Later that morning in early March, when I walked downtown to buy blue jeans and a few pairs of socks, I met a guy who had a .45 pistol and a desire to commit a few murders. From that encounter, the day grew uglier as surely as the sun moved from east to west.
My name is Odd Thomas. I have accepted my oddness. And I am no longer surprised that I am drawn to trouble as reliably as iron to a magnet.
Nineteen months ago, when I was twenty, I should have been riddled with bullets in that bignews shopping-mall shootout in Pico Mundo, a desert town in California. They say that I saved a lot of people in my hometown. Yet many died. I didn’t. I have to live with that.
Stormy Llewellyn, the girl I loved more than life itself, was one of those who died that day. I saved others, but I couldn’t save her. I have to live with that, too. Living is the price I pay for failing her, a high price that must be paid every morning that I wake.
In the nineteen months since that day of death, I have traveled in search of the meaning of my life. I learn by going where I have to go.
Currently I rented a quaint, furnished three-bedroom cottage in a quiet coastal town a couple of hundred miles from Pico Mundo. The front porch faced the sea, and yellow bougainvillea cascaded across half the roof.
Annamaria, whom I had known only since late January, occupied one of the bedrooms. She appeared to be ready to give birth in about a month, but she claimed that she had been pregnant for a long time and insisted that she would be pregnant longer still.
Although she said many things that I failed to understand, I believed that she always spoke the truth. She was mysterious but not deceptive.
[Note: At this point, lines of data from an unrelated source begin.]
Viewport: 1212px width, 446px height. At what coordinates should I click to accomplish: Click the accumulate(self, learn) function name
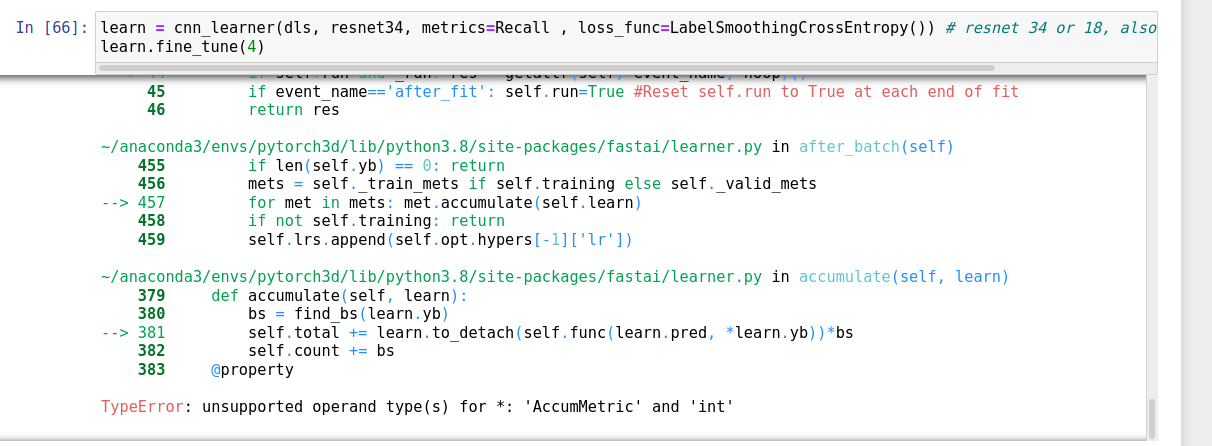click(904, 277)
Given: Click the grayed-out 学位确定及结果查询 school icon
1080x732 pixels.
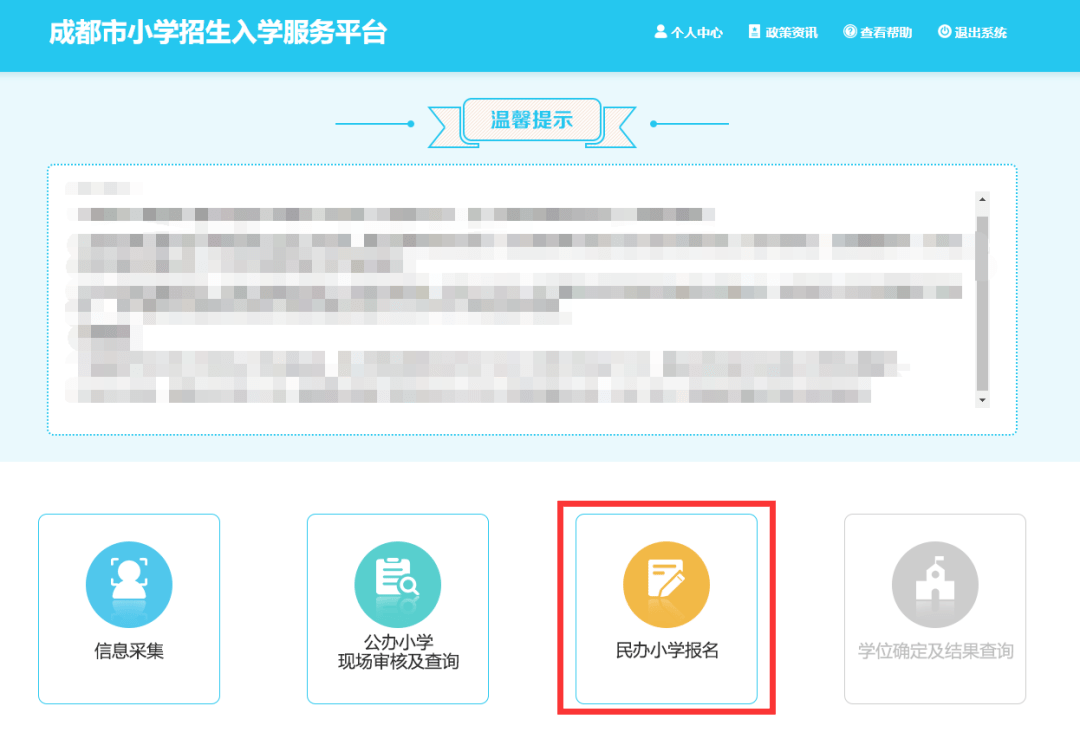Looking at the screenshot, I should 934,583.
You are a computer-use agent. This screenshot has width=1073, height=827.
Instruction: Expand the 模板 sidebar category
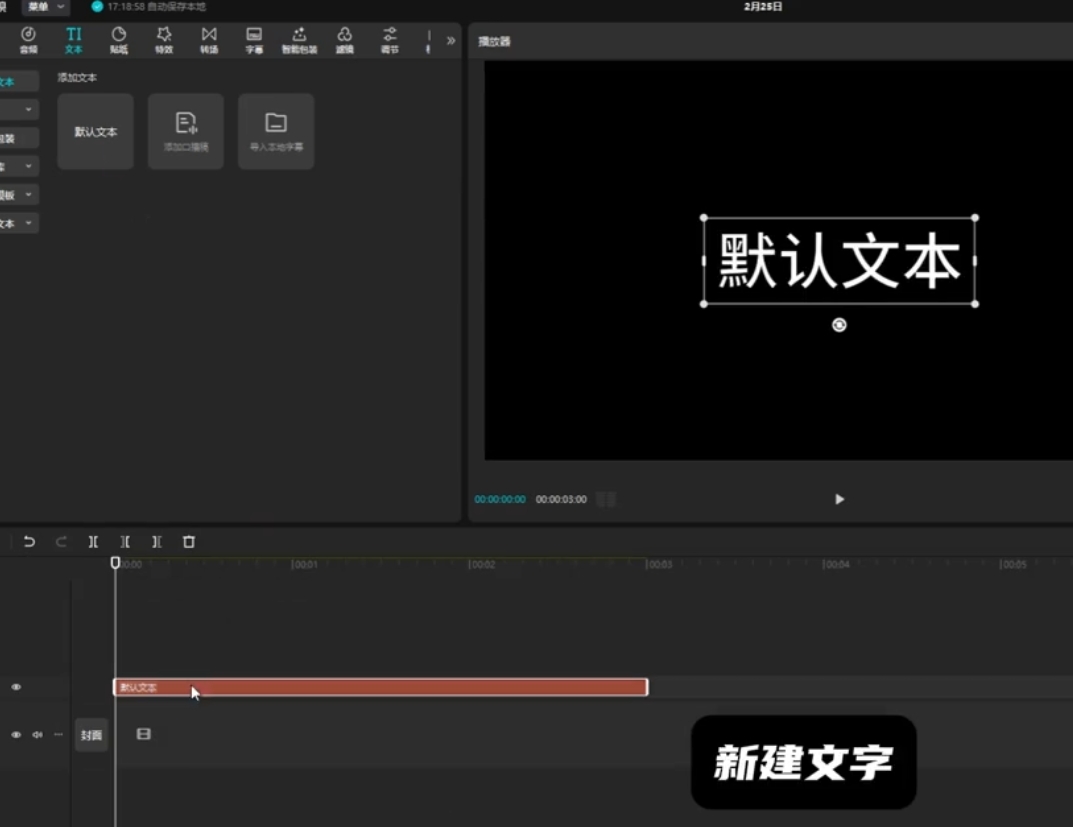[x=18, y=195]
We were friends, never paramours. A lover who is enigmatic will most likely prove to be a cataclysm waiting to happen. But a charming friend whose usual warmth is raveled through with moments of cool inscrutability can be an intriguing companion.
The afternoon when I set out on a shopping expedition, Annamaria followed me as far as the porch. She said, “Daylight saving time doesn’t start for another five days.”
At the bottom of the steps, I turned to look at her. She wasn’t a beauty, but she wasn’t plain, either. Her clear pale skin appeared to be as smooth as soap, and her large dark eyes, which reflected the sparkling sea, seemed as deep as galaxies. In sneakers, gray-khaki pants, and a baggy sweater, she was so petite that she might have been a child dressed in her father’s clothes.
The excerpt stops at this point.